> [Goal of the exercise] In your copy, include every entry exactly as written but no pictures.

☆ ☆ ☆ ☆ ☆ ☆ ☆

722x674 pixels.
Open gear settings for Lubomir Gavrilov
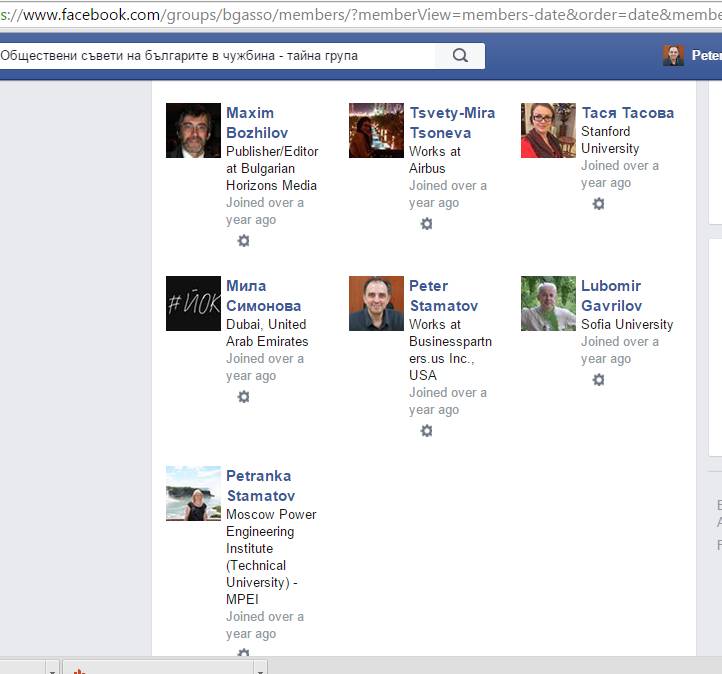pyautogui.click(x=598, y=380)
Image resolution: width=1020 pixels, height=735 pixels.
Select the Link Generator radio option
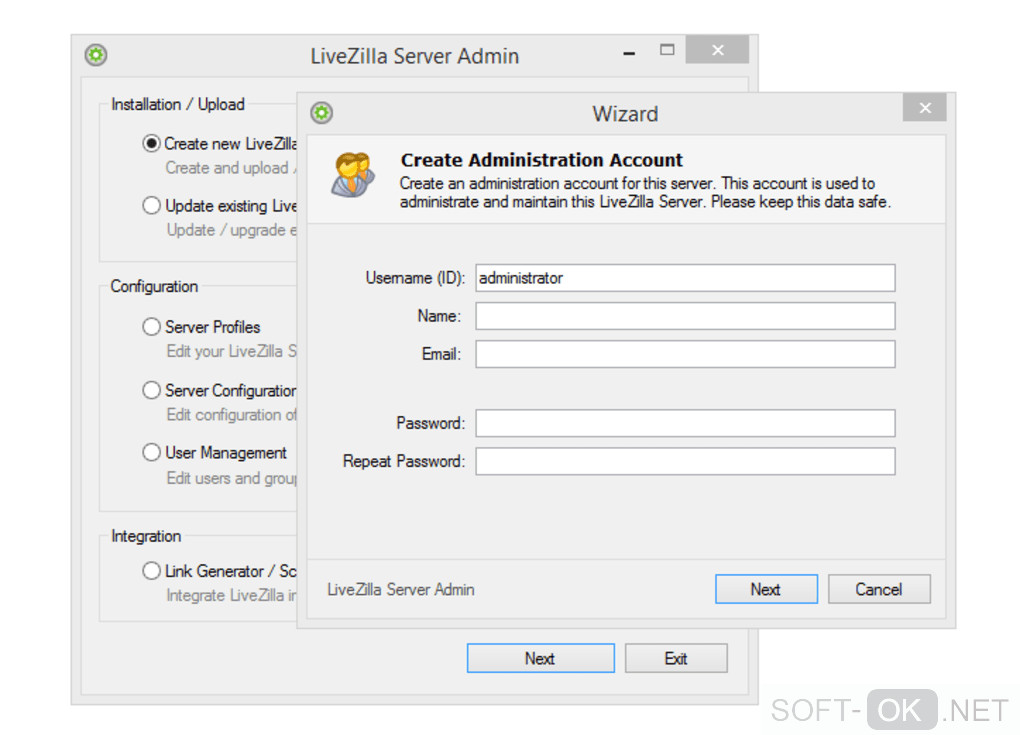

☆ ☆ ☆ ☆ ☆ ☆ ☆

> [Result]
722x674 pixels.
Open gear settings for Lubomir Gavrilov
pyautogui.click(x=598, y=380)
Image resolution: width=1020 pixels, height=735 pixels.
Select the Link Generator radio option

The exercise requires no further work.